Так вот и вышло, что мальчишкой, не постигшим смысла революционных событий в Париже, я оплакивал судьбу королевы Марии-Антуанетты. Спустя два-три года я стал понимать живую, реальную жизнь, начал читать серьезные книги и уже бредил Маратом, восхищался Сен-Жюстом, сидел с ним рядом на заседаниях Конвента, распевал Марсельезу, сражался при Вальми, где волонтеры, применяя новую тактику, разбили войска интервентов.

«Революционная Франция оборонялась от монархической Европы», — писал Ленин. Королевская семья была в тайном союзе с чужеземными пришельцами. Я ненавидел Бурбонов и в Марии-Антуанетте узрел не только грациозную женщину с приторно ангельскими глазами, но фурию в короне, нарядное олицетворение жестокого деспотичного легитимизма, на который с такой грозной силой и блеском государственного творчества поднялась французская революция.

Батальоны добровольцев пошли приводить в чувство мятежные отряды шуанов и вандейцев, снаряженные аристократами для кровавой борьбы с новой властью. Ее враги убили Марата. Ей изменяли старые генералы. Белый террор свирепствовал в стране, и революция ответила на него террором. Гильотина была рождена молодым капитализмом в борьбе за свое утверждение.

Никто в мире не смеет отрицать огромного исторического опыта французской революции. Но начатая трудовым людом, она принесла плоды лишь буржуазии. Под ее сильнейшим влиянием, как известно, находились и отцы-основатели Соединенных Штатов. Многие ее демократические институты были уничтожены, но созданный в ту историческую пору прогрессивный строй уцелел.

Таковы беглые ассоциации, связанные с понятием «террор», применительно к прошлому Франции. XX век существенно пополнил их, ну, хотя бы действиями «оасовцев», французских реакционеров, разъяренных народно-освободительным движением в Алжире. Кажется, именно они первыми пустили в ход пластиковые бомбы как оружие террора против алжирских патриотов и тех, кто им сочувствовал в самой Франции. Известная книга Анри Аллега «Допрос под пыткой» убедительно рассказала о бесчинствах террористов, грозивших даже тогдашнему президенту Франции Шарлю де Голлю — он дальновидно понял неизбежность независимого Алжира.

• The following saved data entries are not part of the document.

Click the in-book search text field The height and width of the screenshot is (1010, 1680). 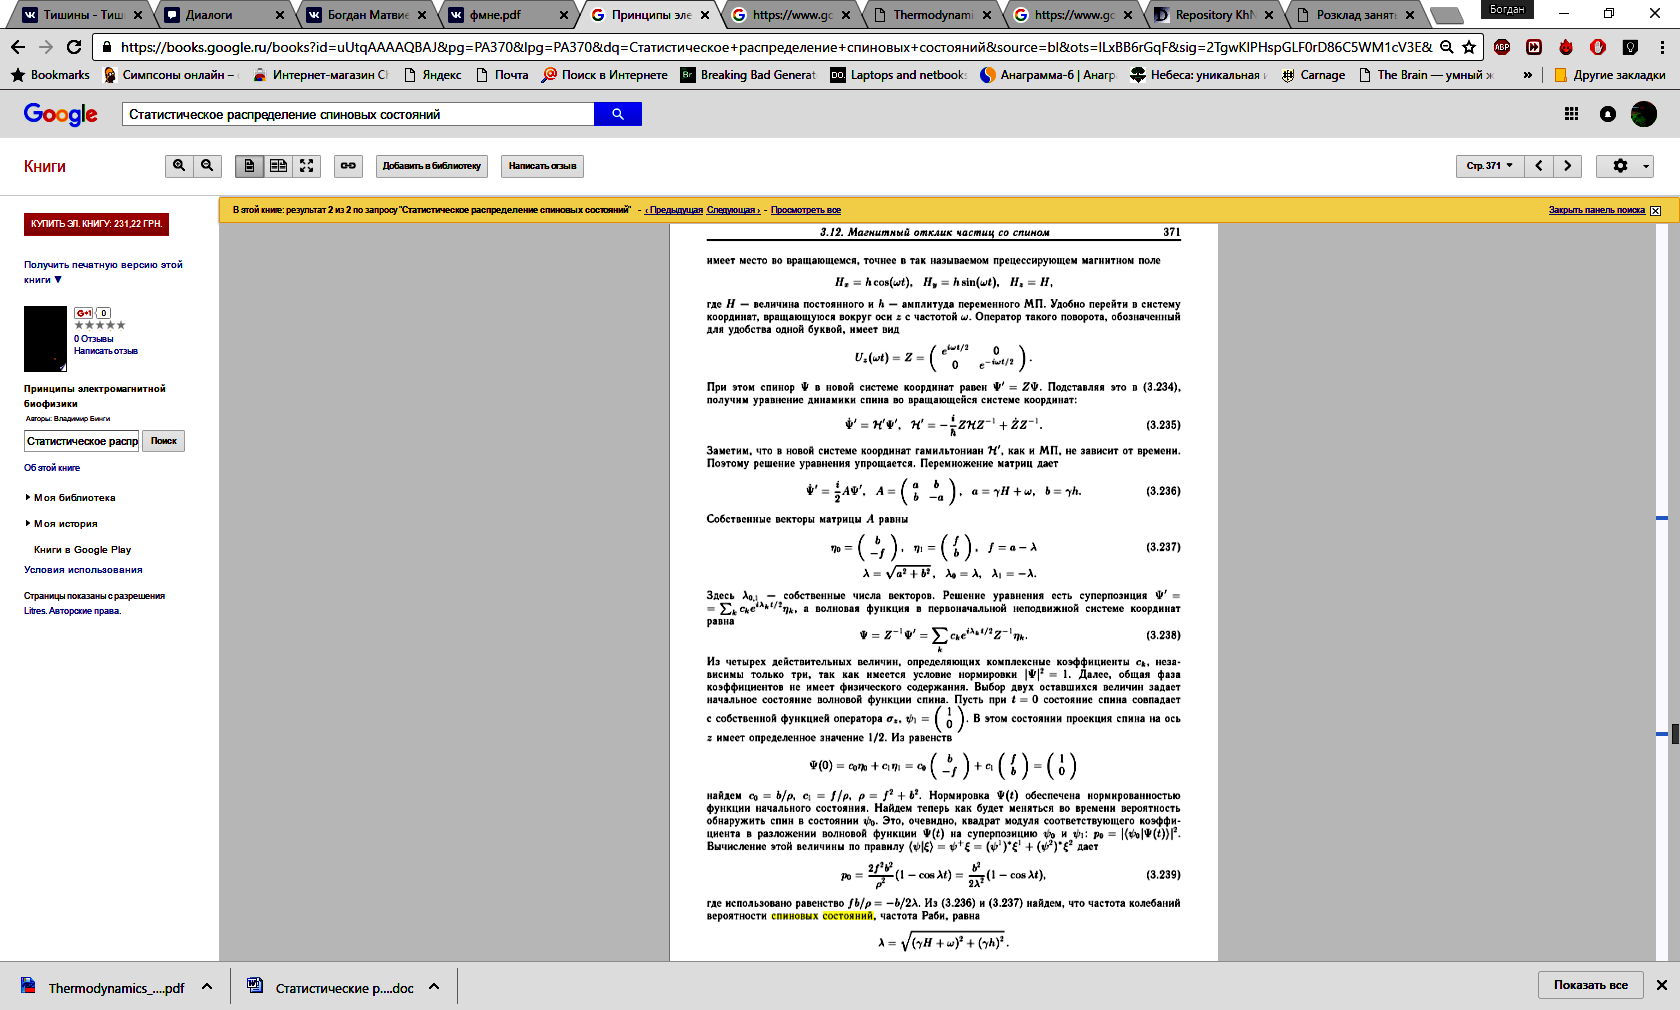[82, 441]
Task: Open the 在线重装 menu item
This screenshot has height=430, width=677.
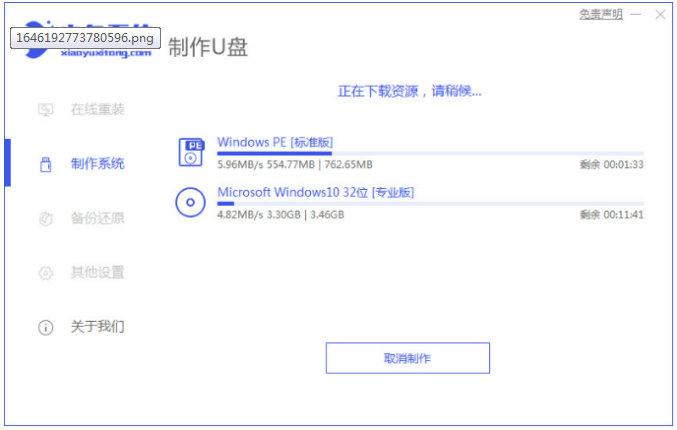Action: pyautogui.click(x=98, y=109)
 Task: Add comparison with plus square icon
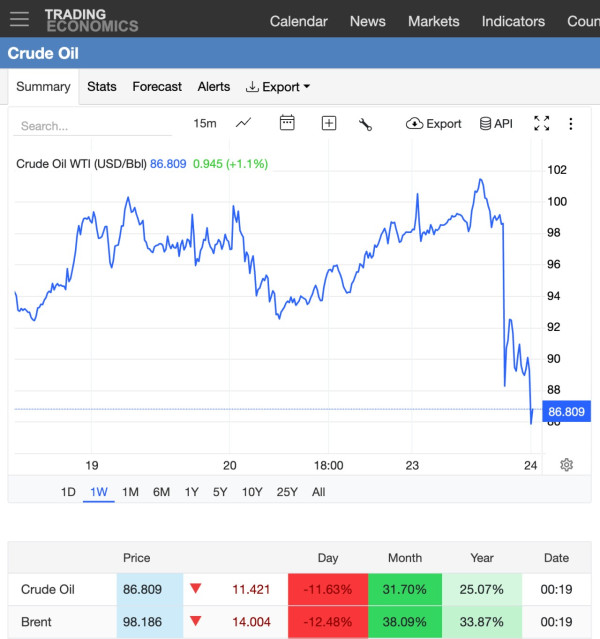click(x=329, y=123)
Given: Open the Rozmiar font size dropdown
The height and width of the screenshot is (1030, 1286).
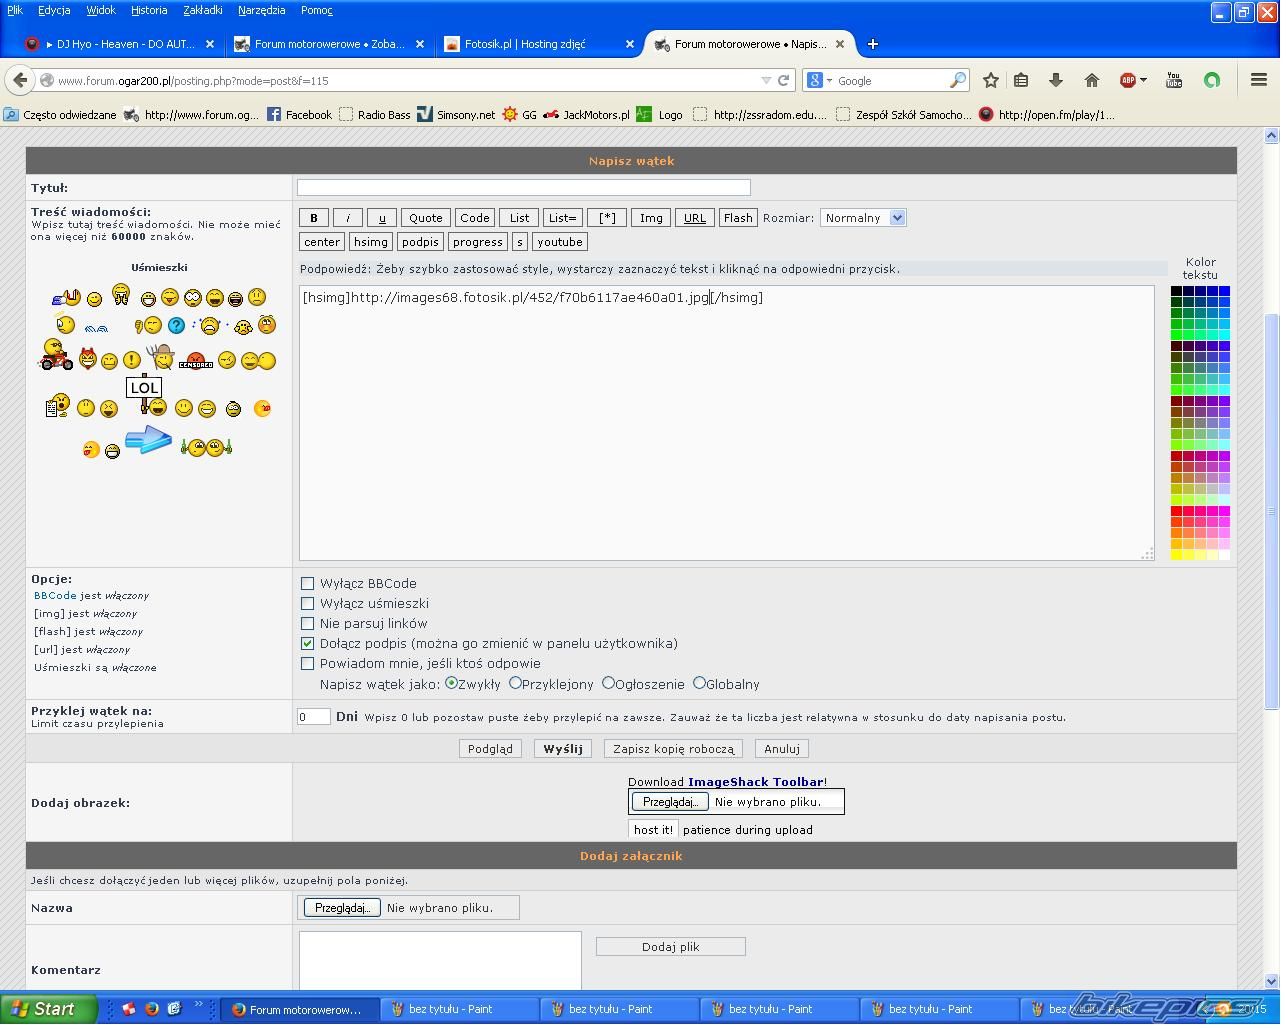Looking at the screenshot, I should pyautogui.click(x=862, y=218).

Одряхлевший капитализм всеми способами и даже в союзе с феодальными, расистскими и диктаторскими режимами отстаивает свои привилегии. Косметика старой пропаганды гримирует зловещую суть его политики. Рукоятки топоров террора уже давно не перевиты белыми лилиями Бурбонов или лентами с двуглавием романовских орлов, а украшены скромными надписями: «демократия западного мира».

Перед нами оксфордский словарь: «террор — период французской революции (и аналогичные периоды, характеризуемые кровавыми эксцессами революционеров)». Прочел и поразился. Будто из окошка патриархального домика выглянуло лицо злодея. Все многовековое презрение английских аристократов к народным движениям излилось в этой формуле.

Вот вам и солидный однотомник. Даже французская революция объявлена здесь незаконной. А ведь титул «великая» единодушно присвоен ей буржуазной историографией. Оксфордский словарь невозмутимо прошел мимо смены общественных формаций в Европе. Не заметил или, наоборот, попытался лягнуть и значительное лицо собственно английской истории — Оливера Кромвеля, не желая ему простить буржуазную революцию и гражданскую войну, борьбу против феодальной реакции в Англии XVI века.